| YOUR TASK |
Write out again only the lines that run from the start of the entries to the line containing "Image resolution: width=1568", both included.

[Data records]
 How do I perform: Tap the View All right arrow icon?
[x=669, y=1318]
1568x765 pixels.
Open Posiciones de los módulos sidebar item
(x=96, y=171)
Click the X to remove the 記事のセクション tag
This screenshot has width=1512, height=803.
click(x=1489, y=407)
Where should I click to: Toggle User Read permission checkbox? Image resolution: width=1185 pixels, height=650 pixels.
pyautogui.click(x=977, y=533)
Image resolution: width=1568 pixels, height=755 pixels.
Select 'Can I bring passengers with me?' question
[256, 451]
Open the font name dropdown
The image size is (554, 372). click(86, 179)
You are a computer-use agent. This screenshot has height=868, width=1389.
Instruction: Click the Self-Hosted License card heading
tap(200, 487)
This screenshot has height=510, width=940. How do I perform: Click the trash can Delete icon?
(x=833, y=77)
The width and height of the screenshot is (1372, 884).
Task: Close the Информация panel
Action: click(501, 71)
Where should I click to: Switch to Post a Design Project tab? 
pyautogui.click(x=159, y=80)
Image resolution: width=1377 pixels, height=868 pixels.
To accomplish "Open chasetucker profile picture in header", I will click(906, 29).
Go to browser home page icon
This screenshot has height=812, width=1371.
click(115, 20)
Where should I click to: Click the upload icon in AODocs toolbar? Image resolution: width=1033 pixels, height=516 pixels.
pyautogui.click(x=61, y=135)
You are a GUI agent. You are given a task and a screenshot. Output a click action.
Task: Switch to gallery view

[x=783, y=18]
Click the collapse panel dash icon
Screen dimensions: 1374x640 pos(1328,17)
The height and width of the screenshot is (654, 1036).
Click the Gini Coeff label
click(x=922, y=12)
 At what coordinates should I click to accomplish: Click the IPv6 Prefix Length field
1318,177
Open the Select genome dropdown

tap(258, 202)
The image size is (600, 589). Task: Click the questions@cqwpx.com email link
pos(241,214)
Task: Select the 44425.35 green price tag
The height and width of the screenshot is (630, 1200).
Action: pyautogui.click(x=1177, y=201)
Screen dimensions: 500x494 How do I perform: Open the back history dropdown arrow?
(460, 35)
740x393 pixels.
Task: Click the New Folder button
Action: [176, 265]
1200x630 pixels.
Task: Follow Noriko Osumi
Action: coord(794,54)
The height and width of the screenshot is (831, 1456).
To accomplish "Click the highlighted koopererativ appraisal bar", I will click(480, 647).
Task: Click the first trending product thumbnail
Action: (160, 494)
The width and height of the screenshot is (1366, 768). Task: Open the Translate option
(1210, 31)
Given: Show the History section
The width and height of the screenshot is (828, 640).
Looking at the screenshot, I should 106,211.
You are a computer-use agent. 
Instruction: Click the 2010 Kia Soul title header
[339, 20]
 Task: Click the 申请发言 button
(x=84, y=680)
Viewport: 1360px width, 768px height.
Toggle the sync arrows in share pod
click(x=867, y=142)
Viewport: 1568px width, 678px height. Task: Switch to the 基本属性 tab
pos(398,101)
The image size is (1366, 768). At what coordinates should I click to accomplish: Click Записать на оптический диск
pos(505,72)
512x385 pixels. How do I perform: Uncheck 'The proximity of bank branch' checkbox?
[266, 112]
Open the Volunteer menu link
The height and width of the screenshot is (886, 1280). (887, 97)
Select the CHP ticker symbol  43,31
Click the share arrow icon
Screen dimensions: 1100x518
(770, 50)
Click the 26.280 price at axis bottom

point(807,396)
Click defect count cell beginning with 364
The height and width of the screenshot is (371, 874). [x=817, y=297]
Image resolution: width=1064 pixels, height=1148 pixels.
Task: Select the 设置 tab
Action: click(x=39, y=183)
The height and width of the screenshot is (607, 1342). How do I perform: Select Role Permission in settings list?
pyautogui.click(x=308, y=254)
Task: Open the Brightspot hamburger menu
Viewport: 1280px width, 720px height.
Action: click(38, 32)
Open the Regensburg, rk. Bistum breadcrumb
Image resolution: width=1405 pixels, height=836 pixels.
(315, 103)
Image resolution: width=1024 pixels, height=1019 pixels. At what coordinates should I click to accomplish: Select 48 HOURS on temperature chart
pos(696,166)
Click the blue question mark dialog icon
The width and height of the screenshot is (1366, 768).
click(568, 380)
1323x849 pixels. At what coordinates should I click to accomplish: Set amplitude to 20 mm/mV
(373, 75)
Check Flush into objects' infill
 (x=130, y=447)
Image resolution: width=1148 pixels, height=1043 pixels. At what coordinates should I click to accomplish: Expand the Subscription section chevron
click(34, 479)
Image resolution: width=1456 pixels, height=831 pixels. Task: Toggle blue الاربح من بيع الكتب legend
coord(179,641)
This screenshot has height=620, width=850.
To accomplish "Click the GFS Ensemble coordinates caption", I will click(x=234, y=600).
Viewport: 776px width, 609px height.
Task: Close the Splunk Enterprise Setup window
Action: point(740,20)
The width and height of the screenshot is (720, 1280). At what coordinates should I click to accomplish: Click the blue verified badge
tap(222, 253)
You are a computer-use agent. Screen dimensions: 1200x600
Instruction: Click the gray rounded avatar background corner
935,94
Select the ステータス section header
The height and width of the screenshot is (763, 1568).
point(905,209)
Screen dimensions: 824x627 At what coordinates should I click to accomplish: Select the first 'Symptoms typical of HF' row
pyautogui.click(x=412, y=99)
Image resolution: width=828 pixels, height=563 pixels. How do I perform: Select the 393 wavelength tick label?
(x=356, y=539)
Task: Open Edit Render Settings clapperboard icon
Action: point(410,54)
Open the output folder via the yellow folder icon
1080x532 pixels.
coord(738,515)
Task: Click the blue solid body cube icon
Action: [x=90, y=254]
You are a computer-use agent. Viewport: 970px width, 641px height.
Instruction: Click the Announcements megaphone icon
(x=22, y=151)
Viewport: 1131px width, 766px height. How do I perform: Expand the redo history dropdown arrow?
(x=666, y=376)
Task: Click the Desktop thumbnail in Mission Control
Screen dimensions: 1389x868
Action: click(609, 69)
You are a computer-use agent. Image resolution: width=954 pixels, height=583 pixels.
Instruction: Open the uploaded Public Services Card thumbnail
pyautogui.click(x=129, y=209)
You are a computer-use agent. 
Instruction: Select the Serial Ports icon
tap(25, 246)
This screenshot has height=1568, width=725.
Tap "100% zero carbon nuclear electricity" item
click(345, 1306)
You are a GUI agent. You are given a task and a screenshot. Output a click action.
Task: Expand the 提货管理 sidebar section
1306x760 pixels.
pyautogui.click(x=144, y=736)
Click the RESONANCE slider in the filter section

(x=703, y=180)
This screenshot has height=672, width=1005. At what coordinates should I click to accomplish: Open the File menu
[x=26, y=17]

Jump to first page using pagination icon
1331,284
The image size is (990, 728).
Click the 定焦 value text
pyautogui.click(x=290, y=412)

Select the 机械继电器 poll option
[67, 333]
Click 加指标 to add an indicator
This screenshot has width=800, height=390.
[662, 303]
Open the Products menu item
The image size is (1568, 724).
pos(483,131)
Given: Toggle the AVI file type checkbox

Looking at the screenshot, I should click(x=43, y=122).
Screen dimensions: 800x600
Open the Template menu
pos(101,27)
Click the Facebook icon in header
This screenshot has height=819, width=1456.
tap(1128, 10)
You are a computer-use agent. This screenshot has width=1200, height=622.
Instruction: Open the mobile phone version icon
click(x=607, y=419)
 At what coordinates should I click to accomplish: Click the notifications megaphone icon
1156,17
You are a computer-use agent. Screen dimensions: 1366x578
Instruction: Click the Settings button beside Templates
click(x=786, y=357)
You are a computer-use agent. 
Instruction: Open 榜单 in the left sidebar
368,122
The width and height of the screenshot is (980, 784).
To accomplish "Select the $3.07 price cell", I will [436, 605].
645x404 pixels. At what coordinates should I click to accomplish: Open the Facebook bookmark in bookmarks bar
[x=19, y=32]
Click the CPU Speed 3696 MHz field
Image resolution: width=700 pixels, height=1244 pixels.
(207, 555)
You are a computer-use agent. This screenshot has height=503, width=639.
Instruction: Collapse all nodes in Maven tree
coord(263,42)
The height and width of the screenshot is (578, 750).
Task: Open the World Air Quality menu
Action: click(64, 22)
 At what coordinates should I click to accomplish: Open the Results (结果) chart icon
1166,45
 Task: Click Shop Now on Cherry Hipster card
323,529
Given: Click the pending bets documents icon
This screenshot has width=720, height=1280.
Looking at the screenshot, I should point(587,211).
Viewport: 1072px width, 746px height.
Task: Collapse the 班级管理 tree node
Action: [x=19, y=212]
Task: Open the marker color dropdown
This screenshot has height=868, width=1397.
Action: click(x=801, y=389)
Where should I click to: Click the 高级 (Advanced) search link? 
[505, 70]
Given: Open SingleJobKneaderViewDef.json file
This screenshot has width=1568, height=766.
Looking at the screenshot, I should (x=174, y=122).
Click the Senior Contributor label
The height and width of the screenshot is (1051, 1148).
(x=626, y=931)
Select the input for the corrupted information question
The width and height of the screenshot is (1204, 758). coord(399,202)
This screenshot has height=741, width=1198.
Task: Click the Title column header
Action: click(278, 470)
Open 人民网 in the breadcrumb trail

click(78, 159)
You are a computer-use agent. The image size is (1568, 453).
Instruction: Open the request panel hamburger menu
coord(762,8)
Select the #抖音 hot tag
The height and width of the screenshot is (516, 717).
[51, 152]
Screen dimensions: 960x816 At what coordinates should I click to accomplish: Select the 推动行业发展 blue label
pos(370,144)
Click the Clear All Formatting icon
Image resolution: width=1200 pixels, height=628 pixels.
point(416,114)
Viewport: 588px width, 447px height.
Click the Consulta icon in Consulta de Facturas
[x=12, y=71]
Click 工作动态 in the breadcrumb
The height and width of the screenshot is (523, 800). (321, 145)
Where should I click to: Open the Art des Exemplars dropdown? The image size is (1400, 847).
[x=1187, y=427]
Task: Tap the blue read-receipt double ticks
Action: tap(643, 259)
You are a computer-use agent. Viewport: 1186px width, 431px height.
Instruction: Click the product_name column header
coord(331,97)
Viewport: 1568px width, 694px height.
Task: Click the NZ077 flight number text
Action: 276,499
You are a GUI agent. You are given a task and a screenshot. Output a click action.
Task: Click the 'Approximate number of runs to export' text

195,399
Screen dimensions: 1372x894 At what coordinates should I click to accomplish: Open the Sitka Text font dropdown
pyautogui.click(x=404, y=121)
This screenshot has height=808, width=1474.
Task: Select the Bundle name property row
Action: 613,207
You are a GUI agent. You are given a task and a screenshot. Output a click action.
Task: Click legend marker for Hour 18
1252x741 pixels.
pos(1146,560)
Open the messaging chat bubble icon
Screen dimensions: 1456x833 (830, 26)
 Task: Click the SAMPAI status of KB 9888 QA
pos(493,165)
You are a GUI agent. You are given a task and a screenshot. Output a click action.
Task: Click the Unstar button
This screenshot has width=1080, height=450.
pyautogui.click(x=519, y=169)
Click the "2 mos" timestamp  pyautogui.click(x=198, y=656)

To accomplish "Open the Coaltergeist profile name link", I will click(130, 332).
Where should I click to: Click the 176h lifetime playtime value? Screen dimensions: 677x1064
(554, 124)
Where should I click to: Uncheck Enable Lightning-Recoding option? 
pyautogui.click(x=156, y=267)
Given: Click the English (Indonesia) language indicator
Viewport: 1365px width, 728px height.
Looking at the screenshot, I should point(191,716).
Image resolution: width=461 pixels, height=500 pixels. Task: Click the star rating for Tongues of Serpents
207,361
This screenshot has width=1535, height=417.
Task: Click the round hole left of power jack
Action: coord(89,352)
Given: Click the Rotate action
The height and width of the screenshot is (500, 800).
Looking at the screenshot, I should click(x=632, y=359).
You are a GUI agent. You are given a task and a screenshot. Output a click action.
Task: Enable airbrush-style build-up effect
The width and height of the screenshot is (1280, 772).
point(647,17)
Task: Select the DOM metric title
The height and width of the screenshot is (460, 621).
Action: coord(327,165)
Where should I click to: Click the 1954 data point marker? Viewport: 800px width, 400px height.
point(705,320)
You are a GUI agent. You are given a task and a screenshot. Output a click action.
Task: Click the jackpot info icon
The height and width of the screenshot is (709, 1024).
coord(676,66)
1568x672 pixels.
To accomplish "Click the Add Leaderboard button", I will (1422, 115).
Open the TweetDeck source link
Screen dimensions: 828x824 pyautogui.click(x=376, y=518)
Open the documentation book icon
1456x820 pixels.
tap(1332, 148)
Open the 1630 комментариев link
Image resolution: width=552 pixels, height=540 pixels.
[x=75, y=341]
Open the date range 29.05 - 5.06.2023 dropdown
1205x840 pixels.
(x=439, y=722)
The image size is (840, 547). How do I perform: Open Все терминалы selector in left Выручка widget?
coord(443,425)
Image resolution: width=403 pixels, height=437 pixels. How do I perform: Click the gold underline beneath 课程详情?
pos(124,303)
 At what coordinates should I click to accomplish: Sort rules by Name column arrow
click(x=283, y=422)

| RESULT OF THE TASK |
 How do I perform: Tap the View All right arrow icon?
[x=669, y=1318]
1568x765 pixels.
Open Posiciones de los módulos sidebar item
(x=96, y=171)
Click the X to remove the 記事のセクション tag
This screenshot has width=1512, height=803.
click(x=1489, y=407)
Where should I click to: Toggle User Read permission checkbox? Image resolution: width=1185 pixels, height=650 pixels.
pyautogui.click(x=977, y=533)
Image resolution: width=1568 pixels, height=755 pixels.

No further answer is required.